Retype the lines below without any changes, starting with the line that contains "Toggle the market open status dot" and going on through the line that contains "pyautogui.click(x=281, y=47)". Leave the pictures out of your answer.

======== The input

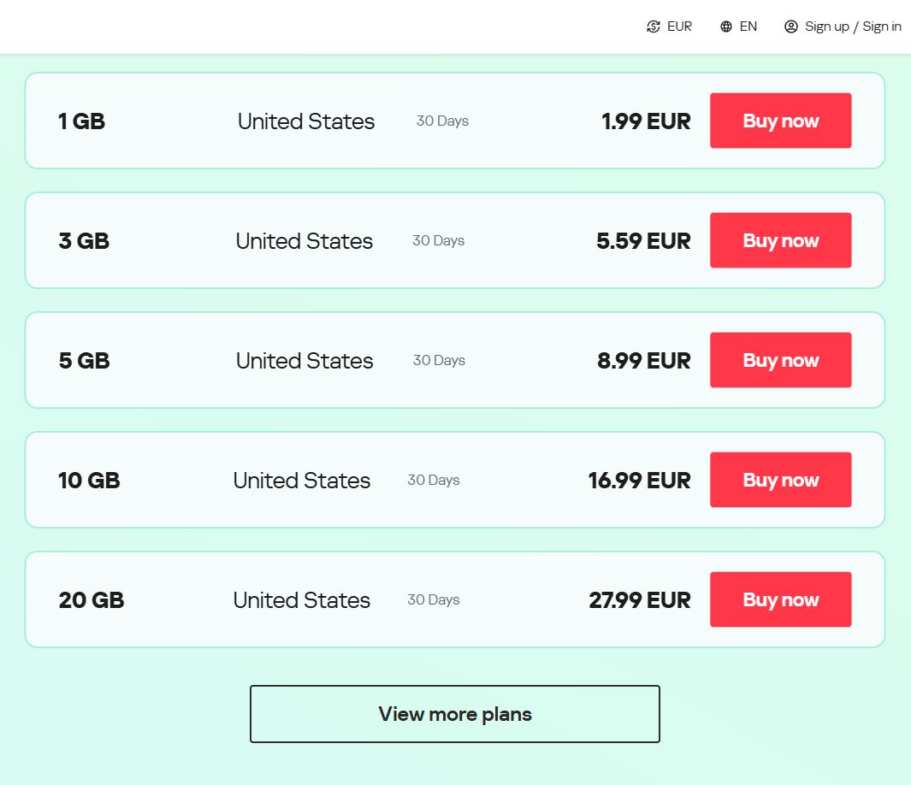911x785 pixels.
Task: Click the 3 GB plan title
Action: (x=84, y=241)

================
======== The input

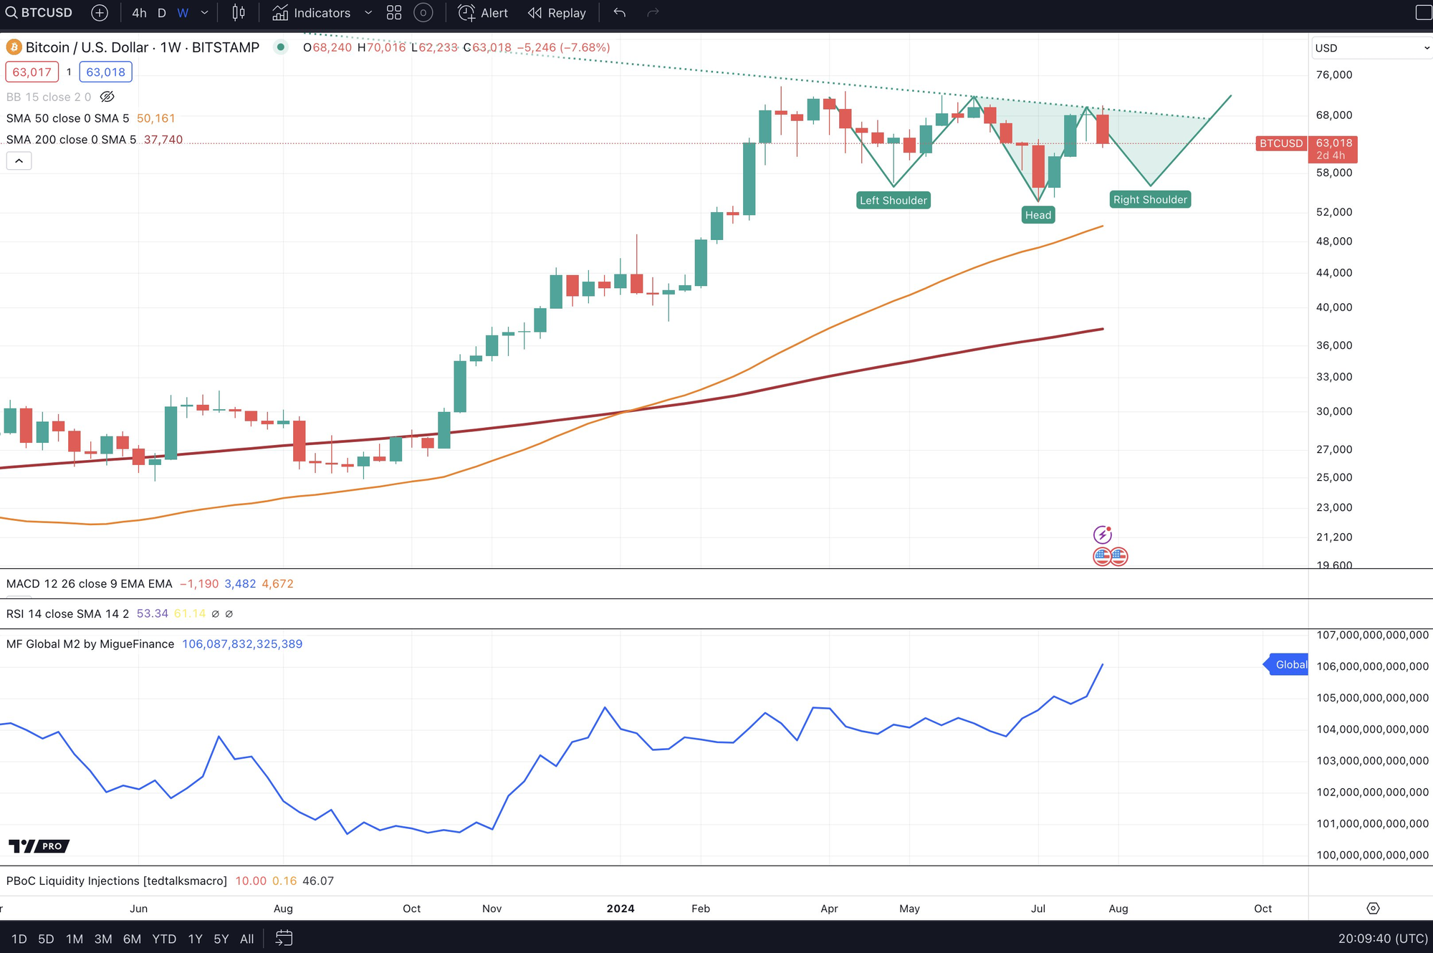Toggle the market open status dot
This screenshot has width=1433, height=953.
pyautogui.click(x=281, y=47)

================

_Correct result:_
Toggle the market open status dot
This screenshot has width=1433, height=953.
pyautogui.click(x=281, y=47)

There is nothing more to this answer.